Even how various male characters pursue, enjoy, or silently endure isolation, a factor the alien searches for in her victims, reflects individuality. One of the first men the alien speaks to says he loves living alone--isolation is not necessarily going to be coveted or feared by everyone. Later on, a man with a deformed face lets his silence elaborate for him after he says that he only goes to the supermarket at night because people are "ignorant," as he puts it. Both his words and his reluctance to speak say all that they need to about his own different experience with isolation. The alien probes about his life, saying that he has beautiful hands, perhaps the first time he had ever had a woman say something kind or admiring about his body.
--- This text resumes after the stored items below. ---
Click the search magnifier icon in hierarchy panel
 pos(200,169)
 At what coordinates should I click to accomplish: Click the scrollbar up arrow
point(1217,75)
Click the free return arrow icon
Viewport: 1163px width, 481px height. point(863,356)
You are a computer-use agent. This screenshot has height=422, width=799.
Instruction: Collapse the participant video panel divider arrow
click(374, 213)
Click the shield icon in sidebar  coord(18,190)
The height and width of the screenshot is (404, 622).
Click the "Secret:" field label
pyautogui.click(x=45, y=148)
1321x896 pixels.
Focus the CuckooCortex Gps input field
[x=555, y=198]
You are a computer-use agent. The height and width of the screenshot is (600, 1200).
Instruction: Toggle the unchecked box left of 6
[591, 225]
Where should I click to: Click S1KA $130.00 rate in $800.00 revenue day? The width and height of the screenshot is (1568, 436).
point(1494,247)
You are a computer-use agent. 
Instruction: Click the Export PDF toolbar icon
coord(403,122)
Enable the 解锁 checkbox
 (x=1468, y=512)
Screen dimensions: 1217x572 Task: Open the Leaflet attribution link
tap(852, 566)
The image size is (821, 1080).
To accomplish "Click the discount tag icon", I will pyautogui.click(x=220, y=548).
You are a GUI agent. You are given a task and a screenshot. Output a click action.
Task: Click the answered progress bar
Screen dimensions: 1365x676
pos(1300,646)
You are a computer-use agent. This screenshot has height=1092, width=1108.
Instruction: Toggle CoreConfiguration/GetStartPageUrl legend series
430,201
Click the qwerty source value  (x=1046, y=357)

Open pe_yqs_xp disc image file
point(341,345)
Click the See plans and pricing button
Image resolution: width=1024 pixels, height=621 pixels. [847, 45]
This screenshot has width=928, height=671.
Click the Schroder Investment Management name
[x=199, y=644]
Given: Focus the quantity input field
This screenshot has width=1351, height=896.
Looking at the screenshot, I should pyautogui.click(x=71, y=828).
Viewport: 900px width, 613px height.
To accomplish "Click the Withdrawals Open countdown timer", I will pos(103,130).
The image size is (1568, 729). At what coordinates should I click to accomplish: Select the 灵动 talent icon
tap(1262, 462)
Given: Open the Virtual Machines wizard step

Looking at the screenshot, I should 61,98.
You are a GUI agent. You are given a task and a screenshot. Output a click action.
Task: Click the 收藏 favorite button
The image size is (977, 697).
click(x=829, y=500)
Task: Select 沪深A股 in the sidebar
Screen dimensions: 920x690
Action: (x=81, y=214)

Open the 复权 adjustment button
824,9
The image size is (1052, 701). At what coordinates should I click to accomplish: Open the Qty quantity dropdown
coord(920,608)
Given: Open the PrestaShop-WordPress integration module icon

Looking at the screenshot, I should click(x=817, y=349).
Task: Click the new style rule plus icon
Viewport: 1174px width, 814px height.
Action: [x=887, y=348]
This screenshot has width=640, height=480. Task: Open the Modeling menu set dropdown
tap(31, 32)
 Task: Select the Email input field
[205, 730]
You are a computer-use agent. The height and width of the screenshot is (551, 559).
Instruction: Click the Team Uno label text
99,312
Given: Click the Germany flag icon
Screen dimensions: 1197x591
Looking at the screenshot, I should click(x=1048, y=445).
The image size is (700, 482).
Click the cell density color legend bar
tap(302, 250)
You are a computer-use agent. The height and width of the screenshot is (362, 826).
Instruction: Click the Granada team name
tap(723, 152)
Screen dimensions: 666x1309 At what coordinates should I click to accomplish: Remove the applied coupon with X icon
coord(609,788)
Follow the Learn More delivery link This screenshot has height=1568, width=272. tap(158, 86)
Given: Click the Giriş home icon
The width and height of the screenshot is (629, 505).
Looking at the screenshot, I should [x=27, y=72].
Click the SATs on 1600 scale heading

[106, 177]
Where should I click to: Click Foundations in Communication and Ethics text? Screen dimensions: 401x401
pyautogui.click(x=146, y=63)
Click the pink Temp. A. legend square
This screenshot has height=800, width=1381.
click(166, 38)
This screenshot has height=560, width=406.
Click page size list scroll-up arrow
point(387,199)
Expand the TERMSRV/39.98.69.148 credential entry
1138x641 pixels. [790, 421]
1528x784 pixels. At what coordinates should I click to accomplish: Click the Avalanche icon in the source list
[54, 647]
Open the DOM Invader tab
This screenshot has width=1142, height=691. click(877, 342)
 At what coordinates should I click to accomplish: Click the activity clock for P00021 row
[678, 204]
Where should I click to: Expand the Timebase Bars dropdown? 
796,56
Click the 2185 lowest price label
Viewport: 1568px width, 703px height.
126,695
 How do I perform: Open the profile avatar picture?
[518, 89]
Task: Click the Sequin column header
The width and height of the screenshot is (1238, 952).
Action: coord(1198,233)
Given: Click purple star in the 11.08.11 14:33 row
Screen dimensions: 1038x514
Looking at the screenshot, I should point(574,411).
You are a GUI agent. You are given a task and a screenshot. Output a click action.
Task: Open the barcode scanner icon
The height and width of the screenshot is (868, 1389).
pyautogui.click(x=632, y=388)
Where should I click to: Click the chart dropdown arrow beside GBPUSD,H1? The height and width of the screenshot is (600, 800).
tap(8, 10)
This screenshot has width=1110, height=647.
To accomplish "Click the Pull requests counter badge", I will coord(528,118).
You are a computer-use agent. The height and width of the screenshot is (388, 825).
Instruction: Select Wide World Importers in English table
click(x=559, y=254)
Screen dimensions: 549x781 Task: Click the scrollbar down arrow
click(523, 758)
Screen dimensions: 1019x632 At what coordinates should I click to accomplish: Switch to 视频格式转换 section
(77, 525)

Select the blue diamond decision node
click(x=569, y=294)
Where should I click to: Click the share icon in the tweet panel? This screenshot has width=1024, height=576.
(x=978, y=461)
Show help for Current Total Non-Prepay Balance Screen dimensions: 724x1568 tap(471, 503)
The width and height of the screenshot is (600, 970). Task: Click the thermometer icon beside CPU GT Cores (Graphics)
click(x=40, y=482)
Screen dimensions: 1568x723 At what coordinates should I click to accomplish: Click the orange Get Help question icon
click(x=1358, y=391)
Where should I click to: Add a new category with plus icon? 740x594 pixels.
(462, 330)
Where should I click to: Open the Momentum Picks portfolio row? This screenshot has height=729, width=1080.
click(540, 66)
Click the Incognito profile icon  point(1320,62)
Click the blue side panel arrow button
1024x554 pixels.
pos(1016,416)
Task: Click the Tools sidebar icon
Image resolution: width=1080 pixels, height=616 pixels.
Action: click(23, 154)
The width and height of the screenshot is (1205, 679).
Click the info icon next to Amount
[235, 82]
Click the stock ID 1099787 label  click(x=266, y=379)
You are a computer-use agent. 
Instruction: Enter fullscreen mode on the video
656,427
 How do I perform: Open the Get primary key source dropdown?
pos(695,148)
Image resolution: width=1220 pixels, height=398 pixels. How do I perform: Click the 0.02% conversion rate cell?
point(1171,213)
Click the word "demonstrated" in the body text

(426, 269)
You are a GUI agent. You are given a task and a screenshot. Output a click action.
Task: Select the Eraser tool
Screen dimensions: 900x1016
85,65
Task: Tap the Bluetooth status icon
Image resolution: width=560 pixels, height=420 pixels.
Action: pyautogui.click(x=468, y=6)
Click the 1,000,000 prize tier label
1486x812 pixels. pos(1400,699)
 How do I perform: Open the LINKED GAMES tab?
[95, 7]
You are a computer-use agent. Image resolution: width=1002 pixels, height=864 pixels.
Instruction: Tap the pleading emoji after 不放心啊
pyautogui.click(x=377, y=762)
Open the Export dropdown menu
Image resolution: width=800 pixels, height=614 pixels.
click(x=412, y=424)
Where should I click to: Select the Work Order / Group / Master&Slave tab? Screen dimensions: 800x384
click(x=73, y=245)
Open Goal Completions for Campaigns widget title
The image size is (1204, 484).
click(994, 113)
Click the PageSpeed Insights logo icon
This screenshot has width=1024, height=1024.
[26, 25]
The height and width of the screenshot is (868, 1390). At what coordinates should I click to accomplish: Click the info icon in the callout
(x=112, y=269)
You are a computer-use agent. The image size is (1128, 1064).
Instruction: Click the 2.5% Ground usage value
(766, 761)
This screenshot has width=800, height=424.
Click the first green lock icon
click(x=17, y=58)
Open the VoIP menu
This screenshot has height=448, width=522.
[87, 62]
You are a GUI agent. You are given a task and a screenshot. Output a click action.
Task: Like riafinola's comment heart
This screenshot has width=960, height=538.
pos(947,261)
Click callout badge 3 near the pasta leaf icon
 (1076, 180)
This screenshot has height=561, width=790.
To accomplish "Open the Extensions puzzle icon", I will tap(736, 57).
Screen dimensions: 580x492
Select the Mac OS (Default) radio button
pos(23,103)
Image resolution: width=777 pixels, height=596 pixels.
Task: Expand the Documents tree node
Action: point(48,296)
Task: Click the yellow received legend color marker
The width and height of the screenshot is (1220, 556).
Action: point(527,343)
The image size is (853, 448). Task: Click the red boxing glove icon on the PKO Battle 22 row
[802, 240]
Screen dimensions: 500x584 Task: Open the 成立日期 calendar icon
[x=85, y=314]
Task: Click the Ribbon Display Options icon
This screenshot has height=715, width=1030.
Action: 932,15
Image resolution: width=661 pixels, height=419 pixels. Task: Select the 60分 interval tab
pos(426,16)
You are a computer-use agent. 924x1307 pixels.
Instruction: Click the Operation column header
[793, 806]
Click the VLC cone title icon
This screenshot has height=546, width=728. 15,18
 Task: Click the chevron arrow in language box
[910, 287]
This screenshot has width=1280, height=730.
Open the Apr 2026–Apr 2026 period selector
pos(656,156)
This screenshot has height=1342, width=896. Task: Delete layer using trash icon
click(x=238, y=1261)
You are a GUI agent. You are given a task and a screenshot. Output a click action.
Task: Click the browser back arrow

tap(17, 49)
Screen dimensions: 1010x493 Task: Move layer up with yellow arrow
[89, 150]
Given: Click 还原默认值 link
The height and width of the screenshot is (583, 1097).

It is this man whom the alien releases from her den as she enters an existential crisis about her nature and that of humans. Very little is shown about the aliens beyond their impersonation of humans, but they at least have the capacity for developing empathy.
Conclusion
Its few words and its unique imagery make Under the Skin a bizarre and bold look into different aspects of humankind, defying gender stereotypes while exploring the potential for empathy to have an unexpected power. Rarely do movies rely on the absence of dialogue to communicate more than the words of the characters do, and an abnormally large amount of human nature is explored through this restraint. Like Eternals, Prometheus, and other such existential science fiction films, Under the Skin is more about dwelling on deep issues than it is about bringing attention to the exact necessary truths of logic that dictate those issues and celebrating the precise details that can be proven about them. When done right, of course, this kind of approach in entertainment is still a grand thing, for it still focuses on matters of substance. Scarlett Johansson is to a large extent a key part of why this movie pulls this off. An actress capable of letting her expressions tell more than her words is just what the role needed. Johansson delivered.
Content:
1. Violence: The relatively sparse, fairly tame violence is more limited to a few blows every now and then. though the removal of a man's internal organs is shown as he is suspended in a breathable liquid.
2. Profanity: Words like "fuck" and "shite" are used sparingly.
3. Nudity: Full frontal male and female nudity is seen in both sexual and nonsexual contexts. Unlike most movies, Under the Skin does not hide genitalia, showing even an erect penis more than once.
4. Sexuality: Multiple men are shown following the alien as she lures them to their doom, both she and her victims removing clothing in a sexual context or walking fully naked.